Lip Stretching
The Mursi tribe, isolated in Omo Valley in Southern Ethiopia near the border of Sudan are well-known for their trademark lip stretching beautification.
Know indigenously as dhebi a tugoin, there are an estimated 10,000 members of this fascinating tribe.
Like other forms of body modifications lip stretching is seen as an expression of social adulthood and reproductive potential. Often, the size of the plate is correlated with the size of a woman's bridewealth.
2. Neck Stretching
The Kayan are a Tibeto-Burman ethnic minority in Myanmar and are famous for the many brass coils that the women wear around their necks.
They are often called "giraffe women" by outsiders because they can wear up to 25 coils, worn throughout their lifetimes.
Children are often given their first set of coils at an early age of 5. The set consists of coils weighing about 4.5 pounds. And through time, more rings are added.
3. Nose Plugs
The Apatani women believed they were the most beautiful in the tribe and had to make themselves look unattractive to protect themselves from invaders from other tribes. Hence, they wore large wooden plugs in their noses and tattooed their faces.
4. Scarification
Though Scarification is done all over the world, it is practised heavily by the Sepik River tribes in Papua New Guinea, the Karo tribe in Southern Ethiopia and all throughout Sudan and regarded as a beauty enhancement, a rite of passage, or marks of social status.
The elders of the tribe use blades to cut the young men all over their faces and bodies in a pattern resembling an alligator's as they believed that the alligator will consume any trace of boyhood left in their bodies and will thus turn them into men.

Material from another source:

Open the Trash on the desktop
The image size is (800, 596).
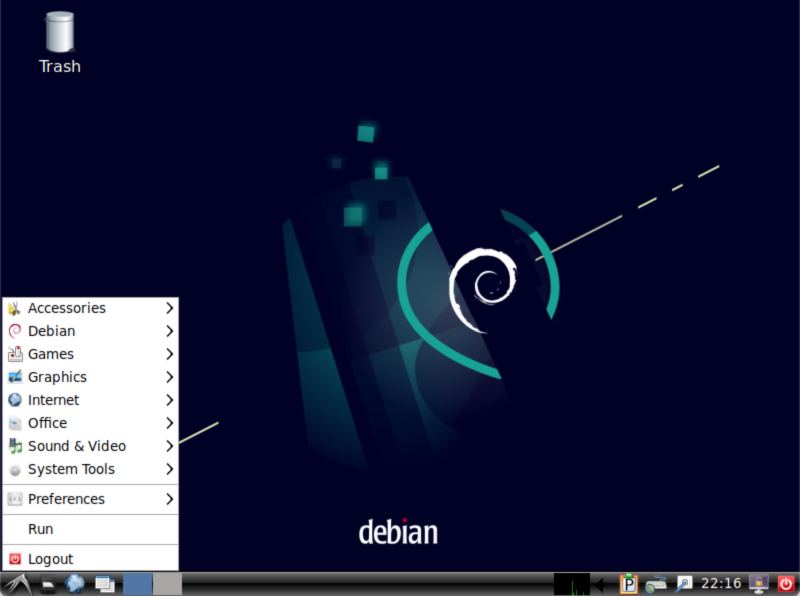(x=59, y=35)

ALSO READ: Good child upbringing: Using practical examples to raise a good child
5. Teeth sharpening
Teeth sharpening is a practice of manually sharpening the teeth using a chisel or knife to file them desirable shapes. The image above is a Bagobo woman of Mindanao (from the Eastern-most part of the Philippines) with filed teeth.
In Bali, Indonesia, teeth were filed down because it was thought that the teeth represented anger, jealousy, and other similarly negative emotions. The image above is a Mentawai woman from Indonesia bearing tattoos and sharpened teeth!